### Instrução A
Copie do tutorial sobre CNNs tudo desde "Vamos começar importando" até "funções utilitárias abaixo.".
### Instrução B
No tutorial sobre CNNs, resuma em uma frase o parágrafo que começa com "Agora que já aprendemos", mantendo os fatos principais.
### Instrução C
Retome o tutorial sobre CNNs logo após a última linha mostrada e siga escrevendo.

#### Trecho ####

# Primeiros passos com Convolutional Neural Networks (CNNs)

Agora que já aprendemos o que é uma rede neural e como ela funciona, vamos conhecer uma técnica nova de machine learning, que pertence ao grupo das técnicas de *Deep Learning*. O nosso objetivo dessa vez será classificar rostos de pessoas!

Vamos começar importando todos os módulos que iremos utilizar ao longo da nossa implementação.

In [69]:
import tensorflow as tf
import numpy as np
import time
from datetime import timedelta
from sklearn.metrics import confusion_matrix
%matplotlib notebook
import matplotlib.pyplot as plt

## Funções utilitárias

Para  visualizar alguns dos nossos resultados, precisaremos utilizar as funções utilitárias abaixo.

In [70]:
def plot_images(images, img_shape, target_class, predicted_class = None):

    fig, axes = plt.subplots(3, 3)
    fig.subplots_adjust(hspace=0.3, wspace=0.3)

    for i, ax in enumerate(axes.flat):
        if i < len(images):
            ax.imshow(images[i].reshape(img_shape), cmap='gray')

            if predicted_class is None:
                xlabel = "True: {0}".format(target_class[i])
            else:
                xlabel = "True: {0}, Pred: {1}".format(target_class[i], predicted_class[i])

        ax.set_xlabel(xlabel)
        
        ax.set_xticks([])
        ax.set_yticks([])
    
    plt.show()

In [71]:
def plot_example_errors(predicted_class, img_shape, correct, data_test_images, data_test_classes):

    lim = 9

    incorrect = (correct == False)

#### Seção de dados ####

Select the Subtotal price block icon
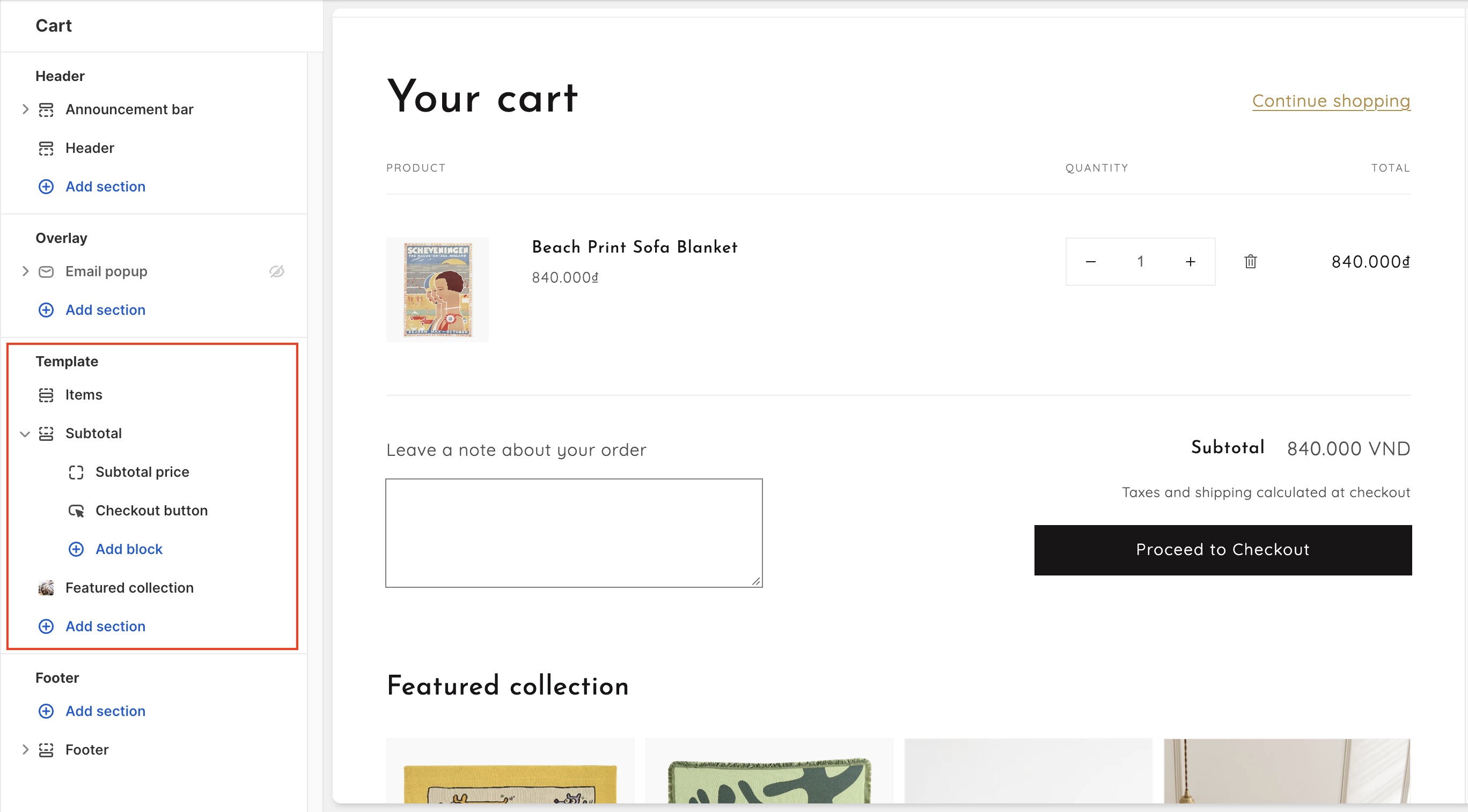Image resolution: width=1468 pixels, height=812 pixels. pos(76,472)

####

### Resultado final A
Vamos começar importando todos os módulos que iremos utilizar ao longo da nossa implementação.

In [69]:
import tensorflow as tf
import numpy as np
import time
from datetime import timedelta
from sklearn.metrics import confusion_matrix
%matplotlib notebook
import matplotlib.pyplot as plt

## Funções utilitárias

Para  visualizar alguns dos nossos resultados, precisaremos utilizar as funções utilitárias abaixo.

### Resultado final B
Depois de aprender o que é uma rede neural e como ela funciona, o leitor conhece uma nova técnica de machine learning, do grupo de Deep Learning, cujo objetivo é classificar rostos de pessoas.

### Resultado final C
    if len(incorrect) < lim:
        lim = len(incorrect) - 1
    
    images = data_test_images[incorrect]
    
    predicted_class = predicted_class[incorrect]

    target_class = data_test_classes[incorrect]
    
    plot_images(images = images[0:lim], img_shape = img_shape,  target_class = target_class[0:lim], predicted_class = predicted_class[0:lim])

In [73]:
def plot_confusion_matrix(predicted_class, data_test_classes, num_classes):

    target_class = data_test_classes

    cm = confusion_matrix(y_true = target_class, y_pred = predicted_class)

    plt.matshow(cm)

    plt.colorbar()
    tick_marks = np.arange(num_classes)
    plt.xticks(tick_marks, range(num_classes))
    plt.yticks(tick_marks, range(num_classes))
    plt.xlabel('Predicted')
    plt.ylabel('True')

    plt.show()

In [74]:
def print_test_accuracy(data_test_images, data_test_classes, session, test_batch_size,img_shape,
                    num_classes, show_example_errors = True, show_confusion_matrix = True):

    num_test = len(data_test_images)
    predicted_class = np.zeros(shape = num_test, dtype = np.int)

    i = 0

    while i < num_test:

        j = min(i + test_batch_size, num_test)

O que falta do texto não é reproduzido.